Id. at 614-15 (emphasis in original).
Membership on the Board, as mandated by section 194.015, simply provides county commissioners and school board members with an additional administrative duty. See Whitaker v. Parsons; State v. Florida State Turnpike Authority.[8]
An examination of the history of the structure for ad valorem tax appeals reveals that the functional and nomenclatural roots of the Board can be traced to the county commissions' original duties. In 1895, the legislature provided that exclusive responsibility for hearing taxpayer appeals from assessments was in the county commissions, sitting as "boards of equalization."[9] These Boards remained substantially unaltered until 1969, when the legislature enacted section 194.015 to change the name of the tribunal to the Board of Tax Adjustment and to diversify its membership to include school board members.[10] In 1976, the Board was given its present designation.[11]

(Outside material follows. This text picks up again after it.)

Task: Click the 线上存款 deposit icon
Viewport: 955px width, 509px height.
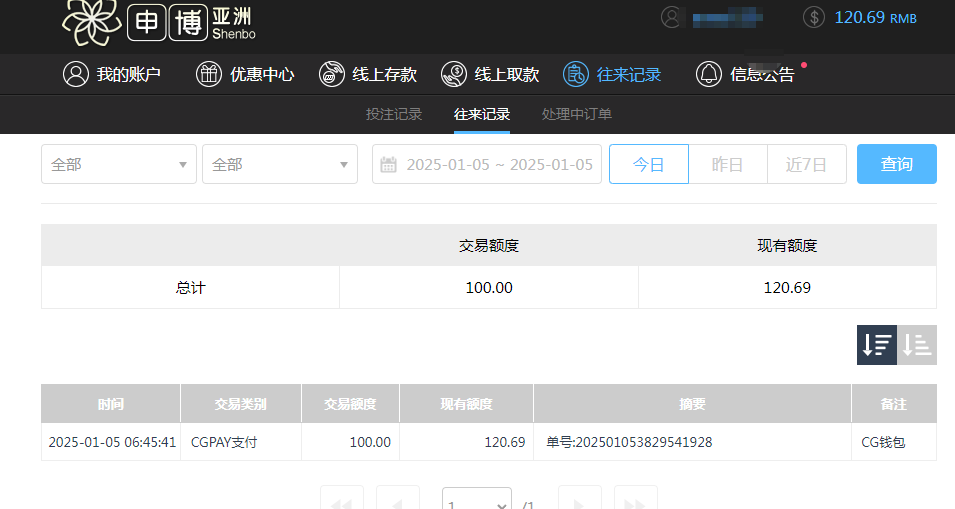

As a final point concerning Boards, we reject as having neither merit nor record support the Club's suggestion that the Board's ability to provide aggrieved taxpayers with an impartial and independent review of a tax assessment is compromised simply because revenue generated from ad valorem taxes is disbursed, in part, to the county commission and to the school board.[12] Public officials are presumed to perform their duties in a proper and lawful manner. Boardman v. Esteva, 323 So.2d 259 (Fla. 1975), appeal dismissed, 425 U.S.